El balance de víctimas mortales por las intensas nevadas que afectan a Japón desde finales de enero ha ascendido a 45 fallecidos, mientras 585 personas han resultado heridas, de las cuales 187 se encuentran en estado grave, según datos de la Dirección General de Bomberos del país asiático. Las estadísticas oficiales, que cubren el período del 20 de enero al 7 de febrero, reflejan el impacto acumulado de dos potentes temporales invernales que han azotado sucesivamente las regiones del norte y oeste del archipiélago.
Desde el 6 de febrero, un nuevo temporal de nieve ha vuelto a cubrir el norte de Japón, y se prevé que un ciclón se desplace desde el mar de Japón hacia la prefectura de Hokkaido, según alertas de la Agencia Meteorológica japonesa. Las condiciones extremas han provocado caos en el transporte, cortes de energía y el aislamiento de numerosas comunidades, complicando las labores de rescate y asistencia.
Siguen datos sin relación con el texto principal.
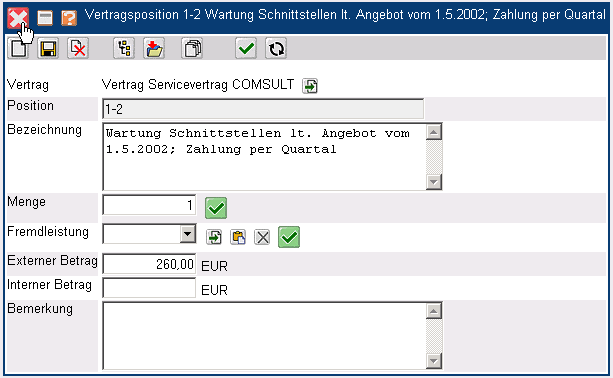
Task: Delete record using red X document icon
Action: tap(78, 48)
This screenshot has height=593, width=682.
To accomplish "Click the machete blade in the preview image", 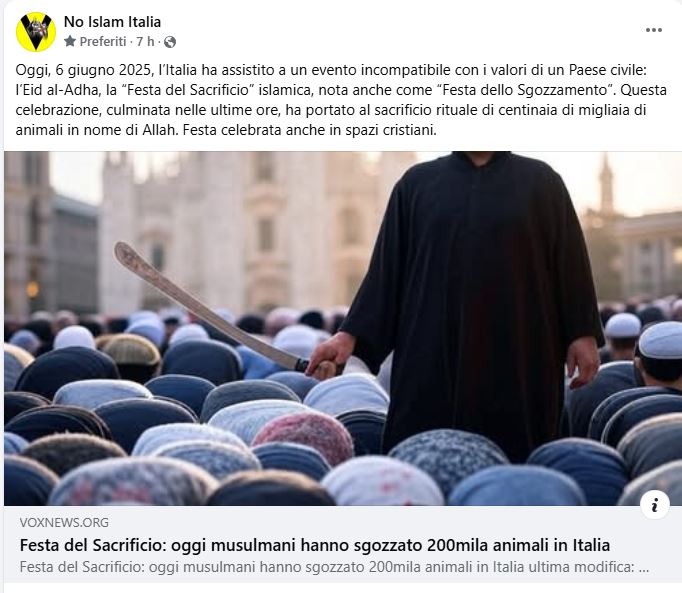I will click(205, 306).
Las autoridades han activado protocolos de emergencia y despliegado a las Fuerzas de Autodefensa para apoyar en las zonas más afectadas. Esta serie de fenómenos invernales excepcionales subraya la vulnerabilidad del país ante eventos climáticos extremos, en un contexto de creciente variabilidad meteorológica asociada al cambio climático global.